* _The request_:
Revise the entries below, changing every "screenshot" to "screen capture" and leaving everything else the same. Omit the pictures from your version.

Entries locating text and items
(begin)
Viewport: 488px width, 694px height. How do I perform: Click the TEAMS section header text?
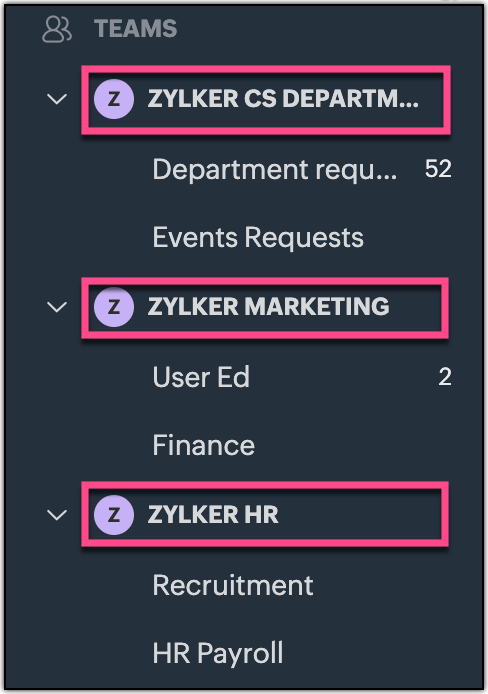[135, 29]
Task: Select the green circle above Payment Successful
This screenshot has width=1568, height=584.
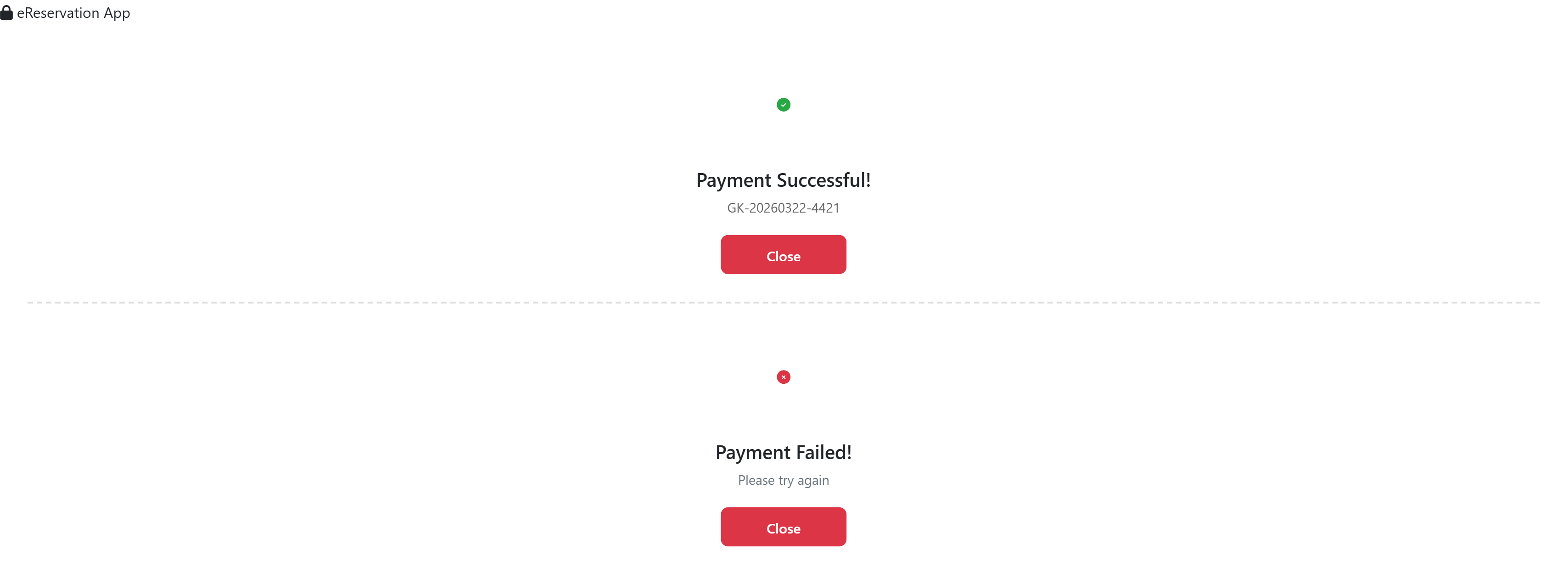Action: pos(784,105)
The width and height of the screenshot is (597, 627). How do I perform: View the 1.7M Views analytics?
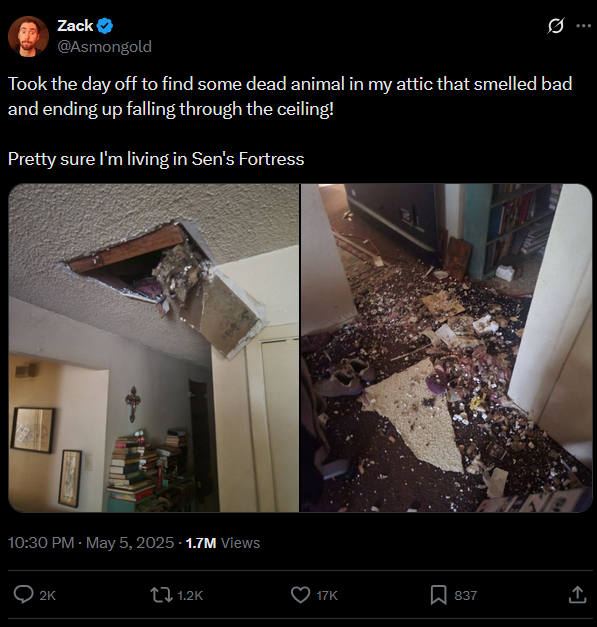[x=223, y=543]
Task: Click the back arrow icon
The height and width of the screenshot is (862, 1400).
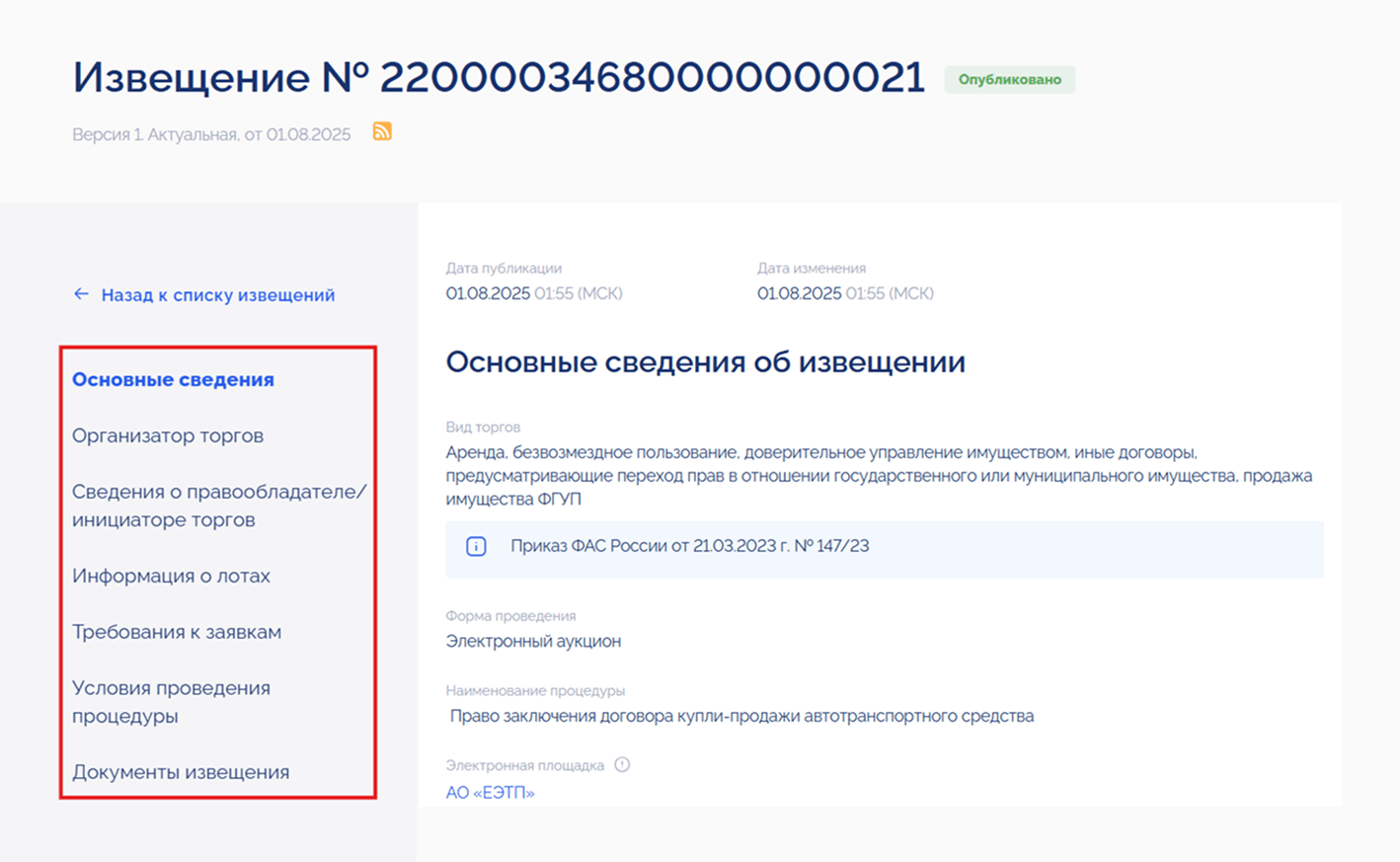Action: (x=81, y=294)

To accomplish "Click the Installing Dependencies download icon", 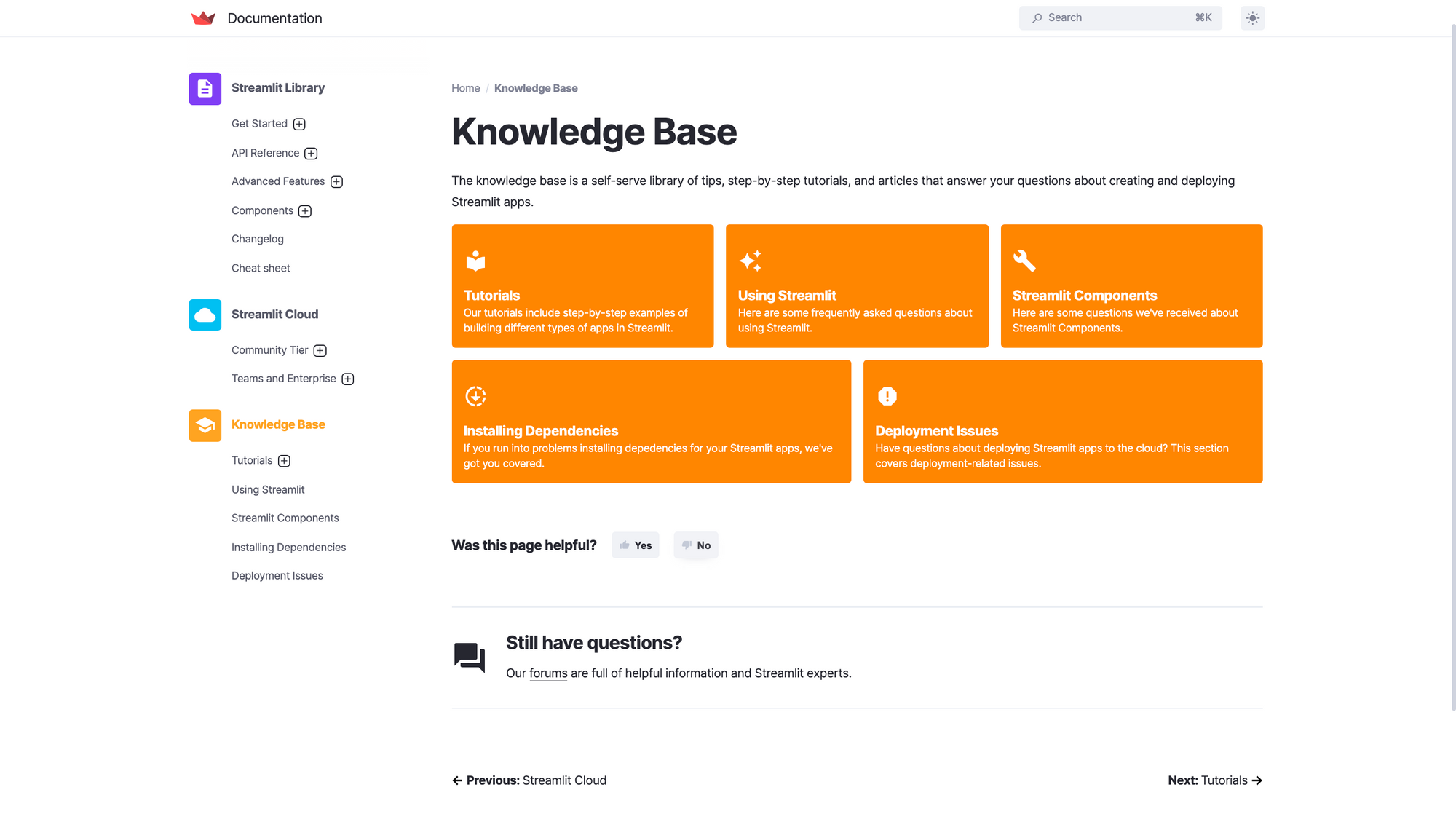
(end)
* _Full solution_:
Viewport: 488px width, 694px height. How do I perform: Click the TEAMS section header text?
[135, 29]
Task: Select the green circle above Payment Successful
This screen capture has width=1568, height=584.
Action: pos(784,105)
The width and height of the screen capture is (597, 627). How do I perform: View the 1.7M Views analytics?
[x=223, y=543]
Task: Click the back arrow icon
The height and width of the screen capture is (862, 1400).
Action: (x=81, y=294)

To accomplish "Click the Installing Dependencies download icon", 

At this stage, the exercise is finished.